The Zika Virus & Dealing With Uncertainty

“Uncertainty is the only certainty there is, and knowing how to live with insecurity is the only security.”
            ~ mathematician John Allen Paulos

Uncertainty is a universal part of the human experience.  We’ve all experienced uncertainty and felt that extra layer of stress it adds to our day-to-day lives: we feel a little more on edge, a little less zen.  The psychological effects of uncertainty are especially strong in those struggling with depression or anxiety, and having ways to deal with uncertainty are key.  Today, we’re going to take the Zika virus as an example of an uncertain situation and provide a few tips on how to best combat the stress that uncertainty may produce in you or your loved ones.

The Zika Virus

The World Health Organization declared the Zika virus as a global health emergency this week with primary outbreaks in central and South America and a few isolated cases in US travelers.  Zika is a virus transmitted by the bite of the Aedes aegypti mosquito; it has been linked to cases of babies born with microcephaly, a rare condition in which a baby is born with an abnormally small head and often an underdeveloped brain.

Though scientists are racing to develop vaccines and treatments, we don’t have prevention or treatment strategies at this time. The virus is particularly devious, as it produces no symptoms in about 80% of individuals or only mild symptoms of fever, rash, joint pain, and red eyes in the remaining 20%.  

Why does the Zika virus cause so much uncertainty and fear?

The virus poses a unique risk to the fetuses of pregnant women in the first trimester (first 13 weeks) of pregnancy.  But there are many unanswered questions and uncertainties about Zika. We don’t know what percent of pregnant women infected in the first trimester actually end up having microcephalic babies.  We don’t know whether this happens in asymptomatic or just in symptomatic women.  Doctors sometimes can’t tell whether a baby has microcephaly until she is born, and even if a child does have microcephaly, there’s still a 10% chance the child will develop normally.  

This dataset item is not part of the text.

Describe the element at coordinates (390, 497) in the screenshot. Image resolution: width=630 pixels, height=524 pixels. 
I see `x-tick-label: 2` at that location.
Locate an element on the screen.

If you’re in the United States, you probably don’t need to worry about these things (though for now, we recommend avoiding areas where Zika is rampant).  But for pregnant women in affected countries, living with the uncertainty of whether you’ve had Zika, whether your baby has microcephaly, and whether your baby will have developmental delay is very scary.  So how would we recommend dealing with the anxiety that this and other uncertainty creates?

Dealing with uncertainty

There are no quick fixes, but here are three strategies that are easy to learn and effective if you use them regularly.

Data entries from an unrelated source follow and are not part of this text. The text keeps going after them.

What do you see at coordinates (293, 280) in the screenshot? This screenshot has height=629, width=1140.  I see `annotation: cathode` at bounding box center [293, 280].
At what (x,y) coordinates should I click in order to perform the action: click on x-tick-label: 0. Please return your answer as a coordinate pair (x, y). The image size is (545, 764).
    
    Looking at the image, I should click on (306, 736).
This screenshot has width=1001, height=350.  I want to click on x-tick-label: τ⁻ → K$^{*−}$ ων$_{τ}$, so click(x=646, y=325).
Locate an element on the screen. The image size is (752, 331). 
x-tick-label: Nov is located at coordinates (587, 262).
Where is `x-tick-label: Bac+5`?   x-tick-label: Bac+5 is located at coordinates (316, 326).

1. Begin a simple meditation/breathing practice

Slow, deep breathing - in through the nose, out through the mouth - is an evidence-based practice for decreasing levels of stress hormones like cortisol.  Simultaneously relaxing your shoulders and facial muscles further relieves tension.  If you practice this a few times a day, you can quiet the sympathetic nervous system’s ‘fight or flight’ response that our bodies lurch into in times of stress.

2. Exercise

Exercise has been found to be just as effective as antidepressants in reducing depressive symptoms.  Both increase levels of a protein called BNDF (brain-derived neurotropic factor) in the brain, which promotes new growth in certain brain regions that regulate memory and emotion to exert an antidepressant effect.  Exercise also increases levels of endorphins (the body’s homemade opiates) and endocannabinoids (cannabinoids are also found in marijuana), both of which produce senses of calm and happiness.

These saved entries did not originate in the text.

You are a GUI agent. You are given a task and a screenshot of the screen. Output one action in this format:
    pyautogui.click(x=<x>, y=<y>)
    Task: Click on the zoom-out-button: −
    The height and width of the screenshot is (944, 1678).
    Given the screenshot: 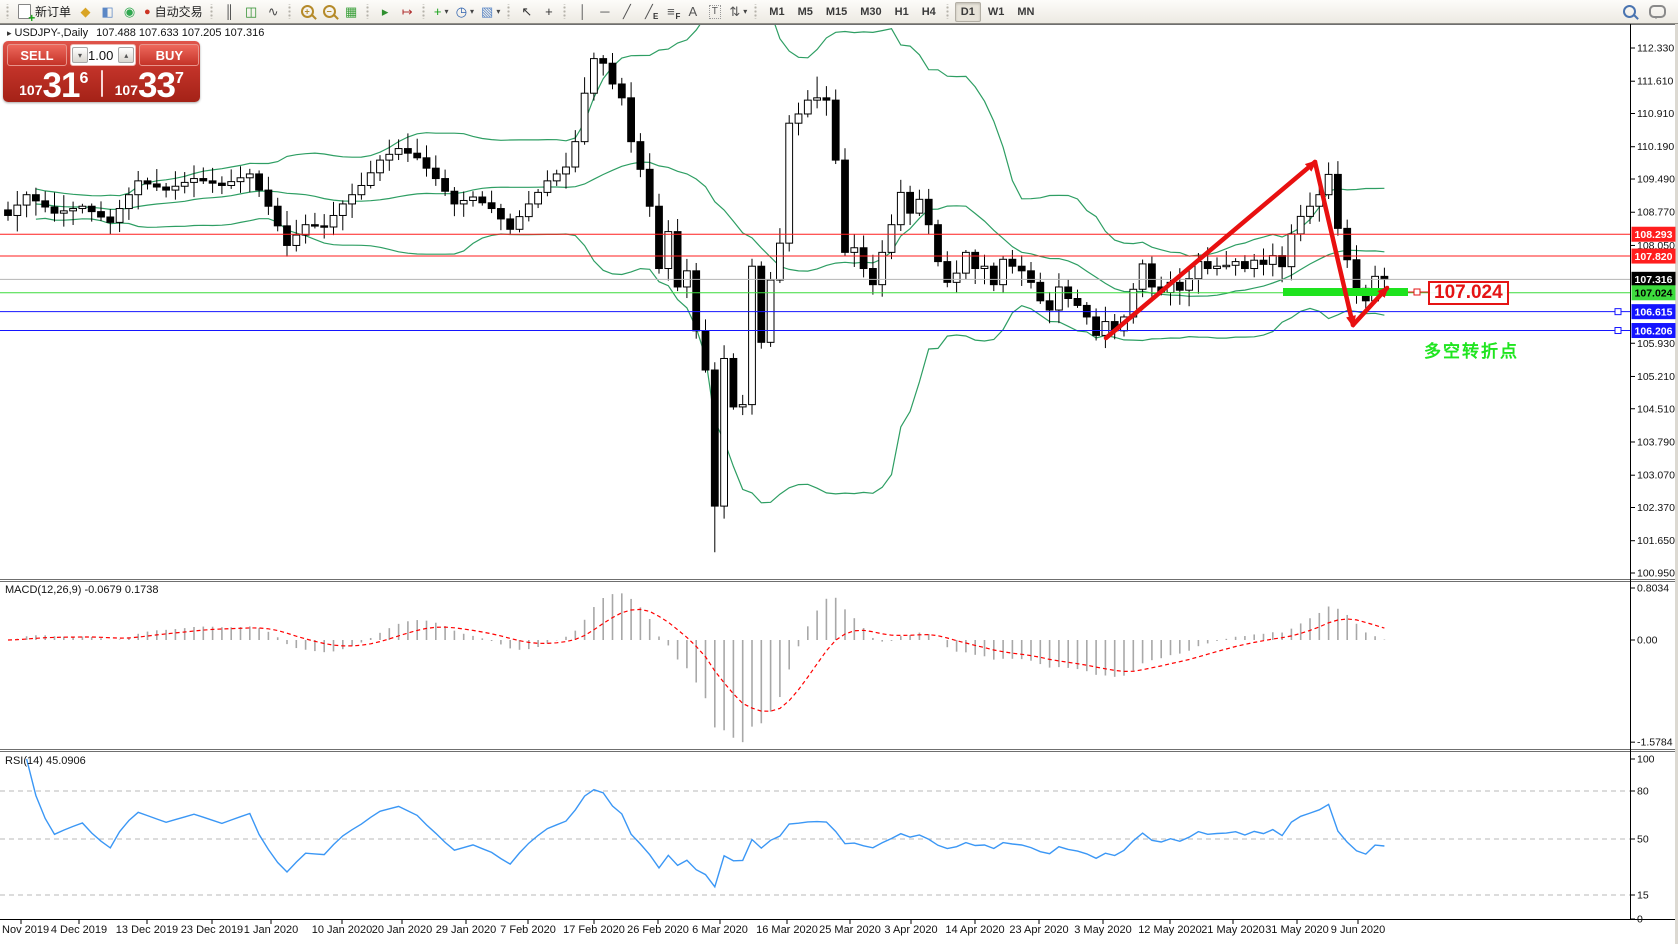 What is the action you would take?
    pyautogui.click(x=330, y=12)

3. Prepare for all scenarios

Regaining a sense of control over your own fate is one of the most important factors in reducing anxiety from uncertainty.  Work with someone who can help you see your situation from a realistic point of view and think of the scenarios that may occur.  Then imagine yourself in each scenario and come up with an actionable plan for each.  Addressing the scenarios head-on will help you stay away from that generalized ill-defined fear of the unknown that always seems most paralyzing.


The Zika virus probably isn’t going away anytime soon, and the above strategies probably won’t change the ultimate outcome of your uncertainty.  But they’ll help you get through it, and maybe you’ll even find that they’ll change your life for the better.